AUFGABENSTELLUNG:
Schreibe die unten stehende Theaterkritik zu Jelineks „Winterreise“ im Anschluss an ihren letzten Satz weiter.

Foto: © Meyer Originals

Die Kälte unserer Zeit

29. Januar 2015

Jelineks „Winterreise" in der Feuerwache – Theater am Rhein 02/15

Die Bühne ist dunkel. Sphärische Musik ertönt. Auf drei weiße, matratzengroße Stellwände, die aus eng aneinander liegenden Lamellen bestehen, projiziert ein Beamer eine verschneite Waldlandschaft. Textfragmente aus Elfriede Jelineks „Winterreise" laufen durch das Bild. Diese Projektion zieht sich leitmotivisch durch den Abend. Regisseur Jörg Fürst hat sich entschieden, den Text in einer Kooperation von A.Tonal.Theater und Schauspiel an der Ruhr zu inszenieren, da Jelineks autobiographischen Bezüge zur Demenzkrankheit ihres Vaters sich in der Lebenswelt der Laiendarsteller widerspiegeln – „Experten des Alters" zwischen 60 und 80 Jahren, wie er nicht ironiefrei formuliert. Drei Schauspieler des A.Tonal-Ensembles und neun Amateurschauspieler bestreiten den Abend größtenteils chorisch. Inhaltlich greift das Stück verschiedene Diskurse auf. Zum einen geht es um das Verstreichen der Zeit, konkret auch um Flüchtlinge, Bankenskandale, den Fall Natascha Kampusch und die Digitalisierung persönlicher Beziehungen. Fürst inszeniert das in einer Mischung aus Sprechtheater, Performance und Choreographie. Eine Metaebene eröffnet die Inszenierung durch Mikrofone, was eine Verfremdung der Sprechsituation zur Folge hat.

DATENTEIL:
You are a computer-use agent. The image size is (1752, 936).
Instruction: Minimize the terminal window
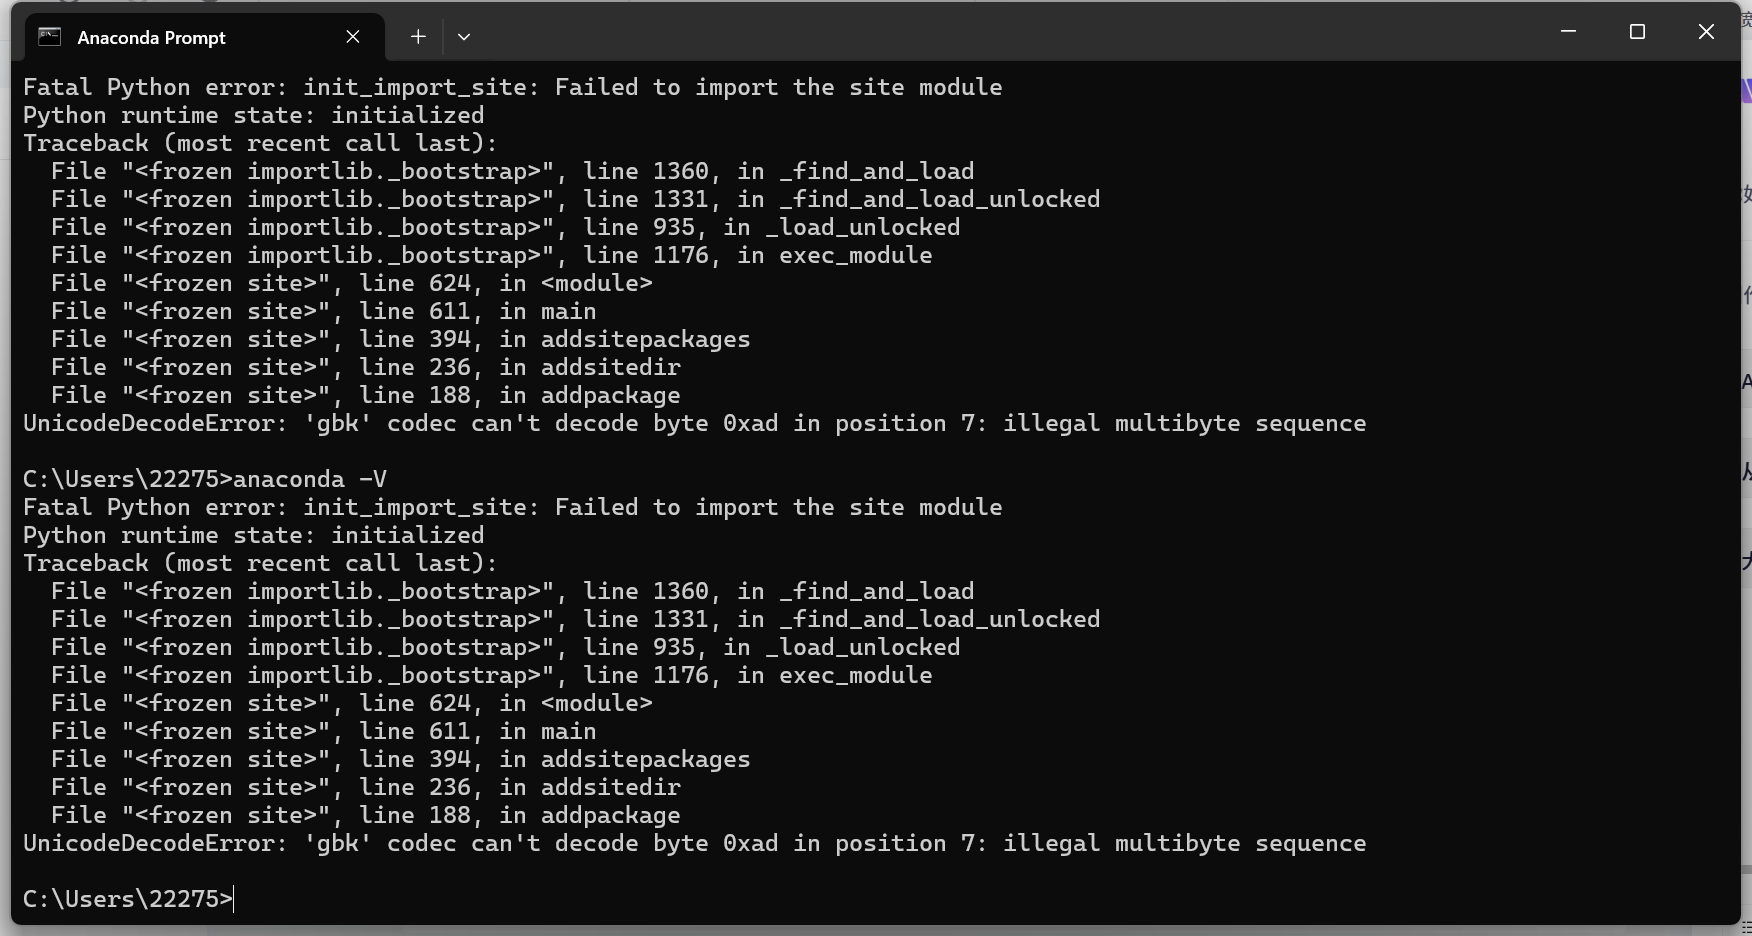1566,31
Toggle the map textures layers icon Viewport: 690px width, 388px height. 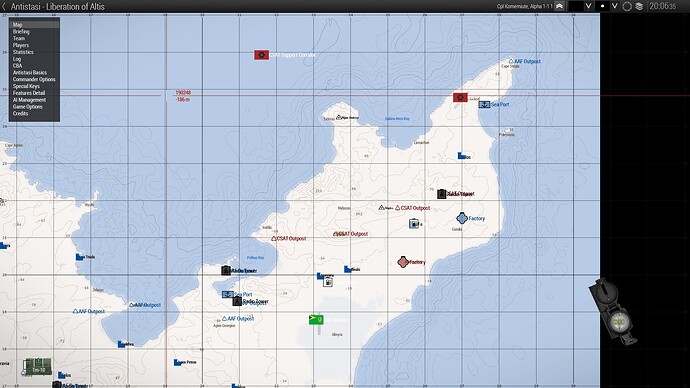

SCHRIFTLICHE ANTWORT:
Zwei zentrale Szenen betont Fürst besonders. Zum einen die Bankenkrise. Der Text hebt auf das Wortfeld der Bankenheirat ab, was dann ironisch durch Anzüge und Hochzeitskleid in ein Bühnenbild überführt wird. Die zweite Szene, zugleich die Schlussszene, behandelt die Demenz. Die Schauspieler stehen vor Notenständern, auf denen Textblätter liegen. Während eines Monologs über das Vergessen zerreißen sie die vor ihnen liegenden Blätter und werfen sie in die Luft. Das Material Sprache, fixiert auf dem Textblatt, wird zerstört – parallel gesetzt zur zunehmenden Sprachlosigkeit der Demenz. Naturgemäß sind die Schauspielerleistungen zwischen Profis und Laien sehr unterschiedlich. Bisweilen kommen die Szenen hölzern rüber. Durch die Einbettung des Spiels in musikalische und choreographische Zusammenhänge sowie die spürbar intensive Textarbeit geht das aber kaum zu Lasten des Abends.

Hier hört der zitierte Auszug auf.